Another model that might make its way to medical practice are “cave installations,” in which projections appear on the walls, floor, and ceiling of a room to provide complete visual immersion. This has the added bonus of allowing groups of people to stand inside the same simulation, which would enable, for example, simulation of operating theater dynamics.
The problems faced by VR in the medical space are not unlike those in most gaming applications: the degree of fidelity made possible by the technology. The texture and material properties of soft tissues don’t just have to look similar. In medical training, the resemblance must be exact. Large and complex procedures involving multiple systems of the human body are difficult to simulate, both in terms of potential complications, but also in terms of appearance. There’s little room for creative interpretation.
Less of an issue, perhaps, is the potential of VR to connect health care providers and patients over distances.
One common complaint among doctors is that, ever since they started using electronic medical records, they now sit facing a computer instead of the patient. In health care, where ‘bedside manner’ is an important aspect of the patient feeling cared for, this can make the experience feel disconnected and unsafe. VR would be one way for the doctor to have access to an overlay of information while doctor and patient avatars face each other in real time.
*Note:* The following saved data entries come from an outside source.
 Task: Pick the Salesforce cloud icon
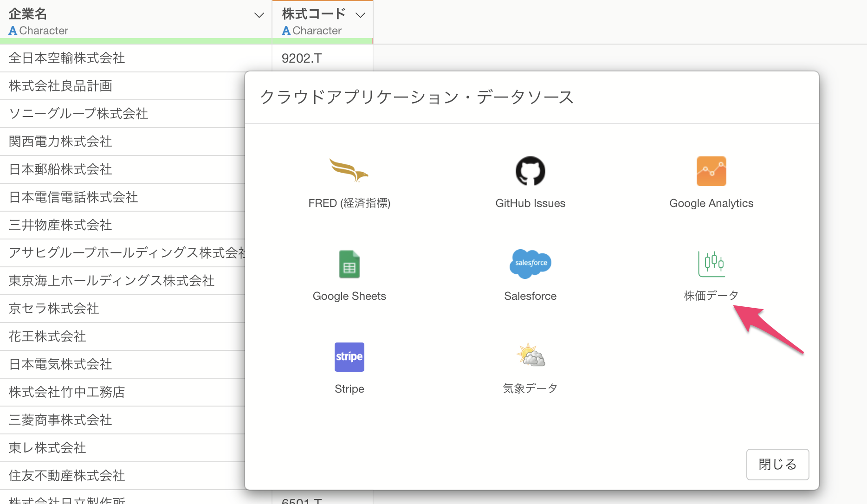click(x=530, y=263)
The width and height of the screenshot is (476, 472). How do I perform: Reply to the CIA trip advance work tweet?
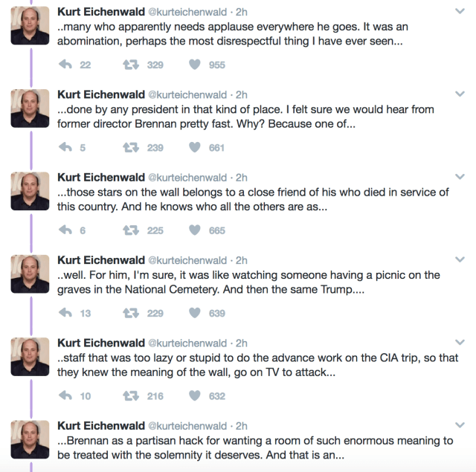point(65,396)
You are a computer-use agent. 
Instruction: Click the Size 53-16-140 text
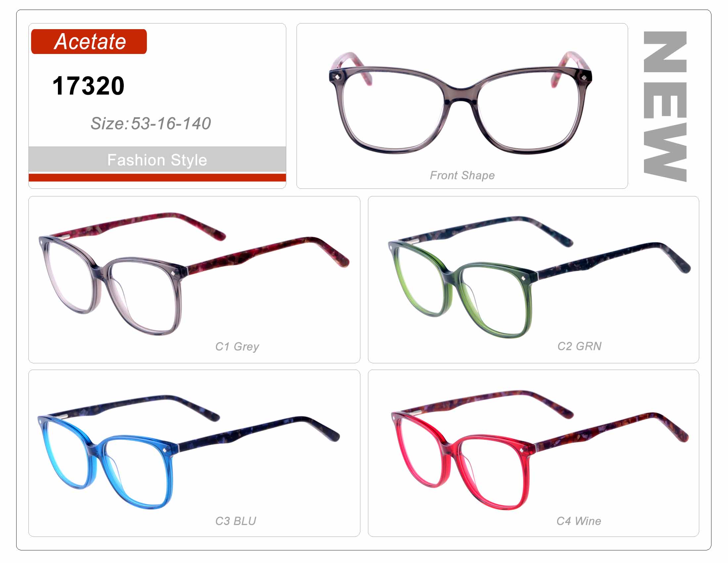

from game-based motion training for rehabilitation, to occupational therapy
Another emerging trend in the evolving health system is the need for different kinds of health care providers—doctors, nurses, pharmacists, and so on—to collaborate in patient care teams. This enables a group with different skillsets and expertise to design a care plan with the patient at the center, as opposed to a more traditional arrangement where one kind of professional, usually a doctor, calls the shots.
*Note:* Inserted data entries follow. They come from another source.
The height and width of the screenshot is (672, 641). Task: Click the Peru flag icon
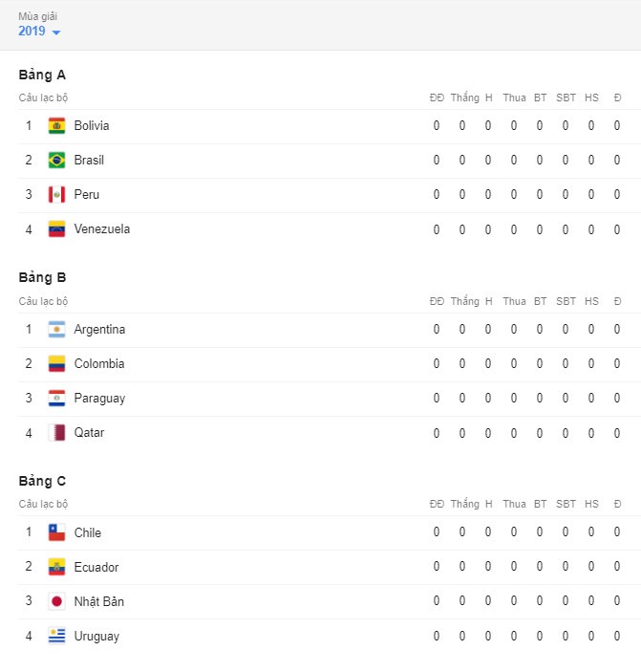(x=56, y=194)

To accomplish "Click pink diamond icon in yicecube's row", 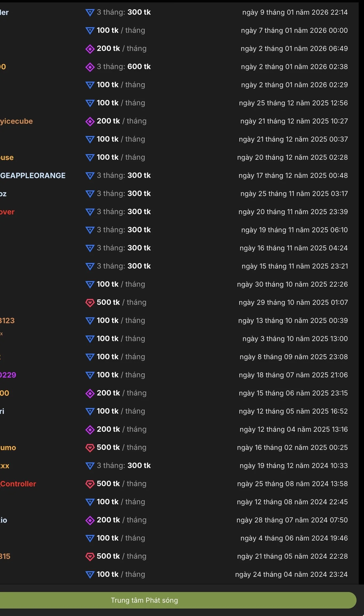I will [x=90, y=121].
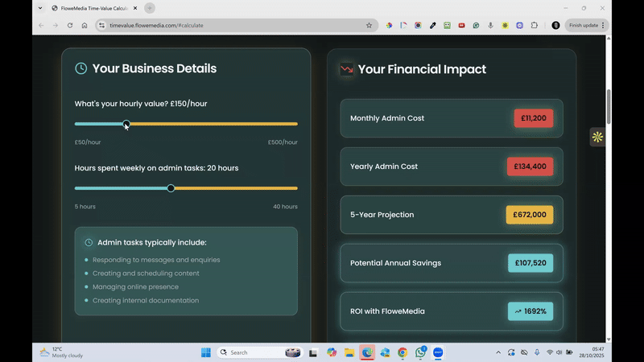Open Chrome menu via Finish update button
The width and height of the screenshot is (644, 362).
tap(587, 25)

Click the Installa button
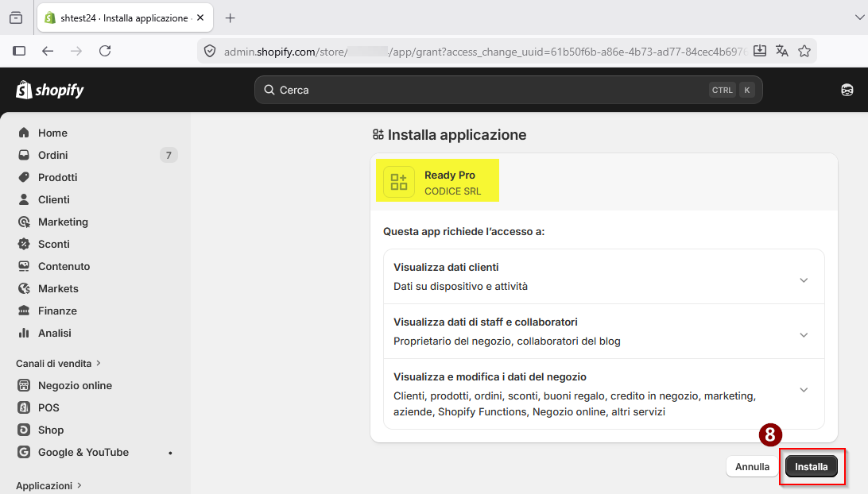(x=811, y=467)
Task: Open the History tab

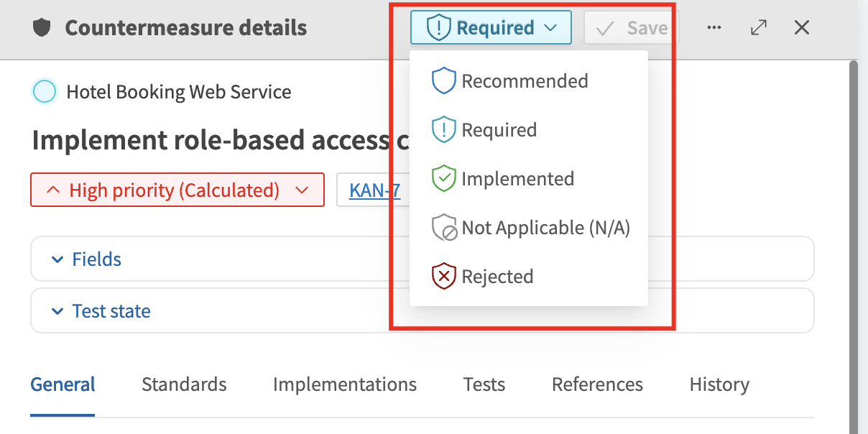Action: 719,384
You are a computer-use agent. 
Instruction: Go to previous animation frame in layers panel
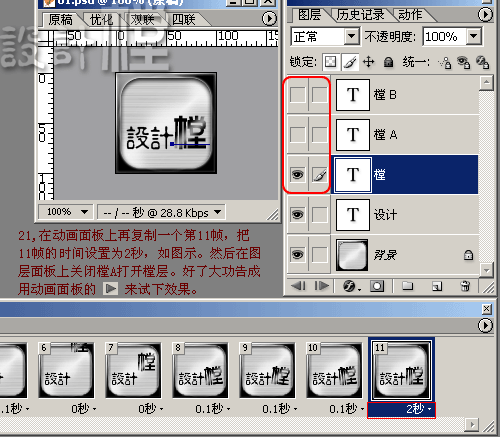(298, 286)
Interprofessional care teams are often expensive and unwieldy. Having them organized in one location as opposed to dispersed across a care network means that patients have to work around when the team is available to be assembled in one space. What VR enables is an environment in which different providers in different physical spaces—even different time zones—can meet, along with the patient, to discuss their care, and all with the feeling of a face-to-face interaction.
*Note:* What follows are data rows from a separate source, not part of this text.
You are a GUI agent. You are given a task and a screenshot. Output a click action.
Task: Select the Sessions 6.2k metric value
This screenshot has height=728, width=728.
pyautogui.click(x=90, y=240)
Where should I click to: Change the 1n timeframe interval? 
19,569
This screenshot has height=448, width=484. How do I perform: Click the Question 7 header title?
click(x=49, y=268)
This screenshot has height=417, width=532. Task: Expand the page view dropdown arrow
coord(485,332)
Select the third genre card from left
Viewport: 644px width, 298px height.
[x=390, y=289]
VR is also helping care providers to think outside the box of traditional therapies. Simulation is being explored for everything from game-based motion training for rehabilitation, to occupational therapy where a patient can re-learn a lost ability, to neurocognitive assessment.
Projects like Bravemind use immersion as exposure therapy, recreating traumatic conditions to assess whether a person has post-traumatic stress disorder. This overcomes the natural avoidance tendencies of individuals with PTSD in safe, controlled environments. In fact, the Institute for Creative Technologies at the University of Southern California has an array of projects associated with medical virtual reality. Meanwhile, a software platform called Phobos is used to treat extreme phobias by re-creating triggers in a place where the patient can be observed, cared for, and trained to use tools when they feel panic setting in.
For the first time, truly immersive technology isn’t being associated with a few very rich healthcare research institutions. Small groups of health managers can send a VR headset to remote or homebound patients and port them into a discussion thousands of miles away.
The U.S. health system is going to need all the help it can get. VR is quickly gaining acceptance as an essential part of the solution.